Didwana is a city and the district headquarters of the Didwana-Kuchaman district in the Indian state of Rajasthan. It is known as "the lion gateway" of Marwar and "the archway" of Merta. It is mentioned in Puranic texts such as Abhanagri and Upakashi. It is situated on the northern side of Didwana Salt Lake and was administered as a subdistrict of Nagaur before becoming a separate district on 4 August 2023.

The people of Didwana speak Marwadi, a Rajasthani language.

== Geography ==
The city is divided into 40 wards which are Governed by Nagar Parishad Didwana.

== Transport ==
Didwana is an important station on the Jodhpur-Delhi Broad gauge rail route of the North West Railway Jodhpur division

== Demographics ==
As of 2021, Didwana's population was 492,284. Literate people numbered 226,426, of whom 139,916 were male and 86,510 were female. Total workers were 155,998 out of whom 97,012 were men and 58,986 were women. 43,918 cultivators worked there including14,641 women. Male literacy was 70% and female literacy was 54%. 17% of the population were under 6 years of age.

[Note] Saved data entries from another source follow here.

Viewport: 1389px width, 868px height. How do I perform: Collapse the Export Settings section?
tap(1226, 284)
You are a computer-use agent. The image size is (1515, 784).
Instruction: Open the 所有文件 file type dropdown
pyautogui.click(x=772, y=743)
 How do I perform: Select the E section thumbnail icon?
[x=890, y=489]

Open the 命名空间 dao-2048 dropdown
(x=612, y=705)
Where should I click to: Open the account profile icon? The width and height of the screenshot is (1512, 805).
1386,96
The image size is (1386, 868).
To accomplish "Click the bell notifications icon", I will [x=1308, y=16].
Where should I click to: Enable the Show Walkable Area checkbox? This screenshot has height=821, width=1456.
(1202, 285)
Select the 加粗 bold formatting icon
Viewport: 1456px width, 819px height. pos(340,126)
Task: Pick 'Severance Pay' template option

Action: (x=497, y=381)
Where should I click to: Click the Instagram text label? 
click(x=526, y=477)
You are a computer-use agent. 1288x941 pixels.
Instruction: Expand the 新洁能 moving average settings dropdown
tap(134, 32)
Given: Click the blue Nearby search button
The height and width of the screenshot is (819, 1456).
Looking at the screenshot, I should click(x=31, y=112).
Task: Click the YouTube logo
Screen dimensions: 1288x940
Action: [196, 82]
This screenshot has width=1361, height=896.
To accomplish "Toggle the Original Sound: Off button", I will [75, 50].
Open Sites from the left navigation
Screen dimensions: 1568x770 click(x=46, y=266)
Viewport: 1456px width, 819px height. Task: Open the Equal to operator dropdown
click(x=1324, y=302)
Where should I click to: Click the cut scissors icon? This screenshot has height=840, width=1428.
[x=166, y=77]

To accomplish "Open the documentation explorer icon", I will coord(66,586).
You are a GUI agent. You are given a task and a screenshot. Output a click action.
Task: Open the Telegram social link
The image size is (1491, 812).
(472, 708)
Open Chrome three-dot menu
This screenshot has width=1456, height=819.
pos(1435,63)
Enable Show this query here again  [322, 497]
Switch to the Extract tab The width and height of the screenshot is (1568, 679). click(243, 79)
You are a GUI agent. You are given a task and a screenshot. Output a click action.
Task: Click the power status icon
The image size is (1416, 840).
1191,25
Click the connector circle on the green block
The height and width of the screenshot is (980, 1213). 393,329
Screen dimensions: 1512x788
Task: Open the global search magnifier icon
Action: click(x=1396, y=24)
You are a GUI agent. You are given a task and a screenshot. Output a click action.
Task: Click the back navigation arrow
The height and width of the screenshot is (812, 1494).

==Archaeological importance==
In the Didwana region of Rajasthan, hand axes were discovered that resembled those in the Shiwalik Range. These date to around 400,000 years ago. Analysis of desert soil layers and other evidence uncovered a link between the prevailing climate and the technological progressions observed in the Paleolithic period.

Didwana preserved Lower Paleolithic artifacts in both primary and semi-primary contexts. Through geological stratigraphy of aeolian and playa sediments, hand axes found in stratified contexts have been dated to the Middle Pleistocene. To understand the technological evolution of the Acheulian culture in this area, 301 hand axes from 10 locations were studied using Roe's methodology, supplemented with additional attributes. Variations in size, shape, and refinement were noted among the collections. Statistical analyses, diagrams, factor assessments, and cluster analyses indicated a technological evolution within the assemblages, helping to establish the chronology. These hand axes may align with cultural stages ranging from early Acheulian to very late Acheulian or even early Middle Paleolithic.